Analoge und digitale Planungsmethoden im Prozess der Veränderung

Ambulanter Dienst – das bedeutet auch jede Menge Koordination und Dokumentation. Wie lässt sich der bürokratische Aufwand verringern, damit mehr Zeit für die persönliche Unterstützung bleibt? Die Stephanus-Stiftung setzt mit dem Projekt „Arbeit 4.0“ erfolgreich auf digitale Lösungen.

Die Stephanus-Stiftung hält für Menschen mit Behinderung eine Vielzahl ambulanter Dienste und Angebote bereit. Die Mitarbeitenden helfen beispielsweise bei Behördengängen, Einkäufen, Arztbesuchen und der Haushaltsführung. Das Wichtigste an dieser Arbeit ist der persönliche Kontakt, die direkte Betreuung vor Ort. Allerdings ist jeder Besuch bei den Klienten mit einem erheblichen Maß an Planung, Koordination und Dokumentation verbunden. Nicht selten reicht die hierfür vorgesehene Zeit nicht aus. „Wir sind für die Menschen da“, sagt Nicole Munick, Referentin für Pädagogik und Qualitätsmanagement im Geschäftsbereich Wohnen und Assistenz. „Die Bürokratie darf nicht zu Lasten der direkten Unterstützung der Klienten gehen.“

Digitalisierung der Prozesse

In Zusammenarbeit mit dem Bundesverband diakonischer Einrichtungsträger V3D und gefördert durch den Europäischen Sozialfonds (ESF) hat die Stephanus-Stiftung seit Mitte 2018 digitale Lösungen erprobt und umgesetzt, um die Mitarbeitenden von bürokratischem Aufwand zu entlasten. Konkret geht es bei dem Projekt „Arbeit 4.0“ um die Digitalisierung des Zeitmanagements, der Routenplanung sowie der Arbeitszeit- und Kostenabrechnung. „Wir wollten herausfinden, welche Potenziale für uns in einer Digitalisierung liegen“, erläutert Nicole Munick.
Entscheidend für einen reibungslosen Ablauf ist die Kommunikation zwischen den Klienten, den Mitarbeitenden und der Leitung. Hier setzt das Projekt an: Die Mitarbeitenden dokumentieren ihre Termine und Leistungen nicht länger analog auf Papier, sondern über mobile Endgeräte direkt beim Klienten. Durch die digitale Erfassung der Informationen „in Echtzeit“ wird es für die Leitung möglich, tagesgenaue, individualisierte Dienstpläne zu erstellen und rasch auf Veränderungen zu reagieren – beispielsweise frühzeitig eine Vertretung zu organisieren. Auch die Mitarbeitenden haben jederzeit mobilen Zugriff auf ihren Dienstplan und können Informationen auf digitalem Weg mit ihren Kolleginnen und Kollegen teilen. „Wir haben sehr tolle und motivierte Mitarbeitende, also müssen wir auch mit der Zeit gehen“, so Munick.

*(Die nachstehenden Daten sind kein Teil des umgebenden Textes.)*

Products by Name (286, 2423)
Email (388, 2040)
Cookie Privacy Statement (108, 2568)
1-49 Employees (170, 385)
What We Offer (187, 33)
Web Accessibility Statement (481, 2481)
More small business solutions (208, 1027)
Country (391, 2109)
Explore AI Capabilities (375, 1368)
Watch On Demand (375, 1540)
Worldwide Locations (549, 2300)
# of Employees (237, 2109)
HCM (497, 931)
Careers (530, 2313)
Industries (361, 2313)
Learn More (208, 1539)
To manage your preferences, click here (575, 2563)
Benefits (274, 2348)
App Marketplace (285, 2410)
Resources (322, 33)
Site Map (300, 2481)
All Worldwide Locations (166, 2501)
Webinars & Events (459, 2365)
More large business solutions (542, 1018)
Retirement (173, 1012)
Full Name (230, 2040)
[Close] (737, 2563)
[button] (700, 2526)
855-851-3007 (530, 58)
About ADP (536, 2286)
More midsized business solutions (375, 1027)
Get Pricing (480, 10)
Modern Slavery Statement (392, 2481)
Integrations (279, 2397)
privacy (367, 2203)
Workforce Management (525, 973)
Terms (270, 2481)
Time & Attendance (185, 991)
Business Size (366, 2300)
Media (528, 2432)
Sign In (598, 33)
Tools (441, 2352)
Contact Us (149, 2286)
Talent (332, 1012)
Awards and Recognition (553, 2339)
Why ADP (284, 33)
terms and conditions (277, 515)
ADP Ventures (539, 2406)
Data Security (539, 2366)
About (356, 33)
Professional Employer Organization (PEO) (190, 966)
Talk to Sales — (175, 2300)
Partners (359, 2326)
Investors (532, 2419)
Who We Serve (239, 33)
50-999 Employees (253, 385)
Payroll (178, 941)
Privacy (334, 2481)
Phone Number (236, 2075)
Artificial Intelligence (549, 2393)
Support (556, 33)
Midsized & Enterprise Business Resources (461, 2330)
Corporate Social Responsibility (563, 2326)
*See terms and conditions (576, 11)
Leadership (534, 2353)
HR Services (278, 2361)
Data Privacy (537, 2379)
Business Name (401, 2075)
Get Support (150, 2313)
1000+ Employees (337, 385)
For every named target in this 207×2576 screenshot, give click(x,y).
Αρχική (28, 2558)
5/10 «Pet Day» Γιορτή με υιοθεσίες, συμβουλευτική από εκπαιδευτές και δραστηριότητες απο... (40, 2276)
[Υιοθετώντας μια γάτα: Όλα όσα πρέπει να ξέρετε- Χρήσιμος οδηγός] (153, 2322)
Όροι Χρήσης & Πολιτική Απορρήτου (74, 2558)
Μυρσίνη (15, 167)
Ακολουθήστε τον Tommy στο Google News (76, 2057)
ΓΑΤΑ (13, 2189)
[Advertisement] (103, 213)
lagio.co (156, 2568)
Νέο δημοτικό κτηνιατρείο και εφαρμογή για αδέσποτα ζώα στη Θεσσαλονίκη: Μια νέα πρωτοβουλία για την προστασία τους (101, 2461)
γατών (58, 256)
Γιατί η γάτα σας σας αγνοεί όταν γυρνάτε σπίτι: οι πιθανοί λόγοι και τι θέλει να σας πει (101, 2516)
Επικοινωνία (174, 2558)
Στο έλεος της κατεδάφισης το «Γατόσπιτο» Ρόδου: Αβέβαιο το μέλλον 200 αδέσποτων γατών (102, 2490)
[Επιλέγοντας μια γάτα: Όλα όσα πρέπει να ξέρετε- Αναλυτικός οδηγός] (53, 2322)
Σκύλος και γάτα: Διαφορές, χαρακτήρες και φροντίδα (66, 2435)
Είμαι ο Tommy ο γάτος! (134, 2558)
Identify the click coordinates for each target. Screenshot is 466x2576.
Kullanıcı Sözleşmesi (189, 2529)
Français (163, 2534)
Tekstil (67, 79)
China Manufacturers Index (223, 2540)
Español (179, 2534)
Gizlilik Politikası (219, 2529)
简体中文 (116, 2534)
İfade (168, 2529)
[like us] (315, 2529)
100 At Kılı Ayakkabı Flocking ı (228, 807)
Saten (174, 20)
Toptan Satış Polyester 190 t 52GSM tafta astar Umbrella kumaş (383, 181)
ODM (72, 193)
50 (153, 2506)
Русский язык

Drei Schritte zur Einführung

Soweit die Theorie – doch wie ging die Stephanus-Stiftung vor? Für die Erprobung wählte sie zunächst eine Piloteinrichtung: das Betreute Einzelwohnen in Templin mit seinen sechs Mitarbeitenden. Der erste Schritt zur Digitalisierung war eine genaue Analyse der bisherigen Abläufe. 

In Gesprächsrunden erfassten und visualisierten die beteiligten Kolleginnen und Kollegen alle Einzelschritte eines Klientenbesuches und der damit verbundenen Planung und Dokumentation. Wann und wo werden Daten eingetragen und übermittelt? Welchen Informationsfluss braucht es in schwierigen Situationen? Was passiert zum Beispiel, wenn bei einer Klientin oder einem Klienten eine akute Krise auftritt oder Mitarbeitende krank werden? Schon das gemeinsame Durchspielen der einzelnen Arbeitsschritte und möglicherweise auftretenden Probleme war aufschlussreich. „Alle Beteiligten waren sehr überrascht, wie viel Organisation dahinter steckt und wie viel in analogen Strukturen passiert“, so Munick. „Im Alltag nimmt man dies gar nicht so wahr.“

Auf Grundlage der Analyse entstand der Entwurf einer rein digitalen Planung und Dokumentation mit so wenig Doppelarbeit und Wegen wie möglich. Dann wurde eine hierfür geeignete Software recherchiert, eingekauft und angepasst. Die Mitarbeitenden erhielten Tablets und eine Softwareschulung und es begann der Probebetrieb im Testsystem. In dieser dritten Phase zeigten sich einige „Kinderkrankheiten“, die noch zu beheben waren. Zum Beispiel loggte die Software die Mitarbeitenden zu schnell automatisch aus. 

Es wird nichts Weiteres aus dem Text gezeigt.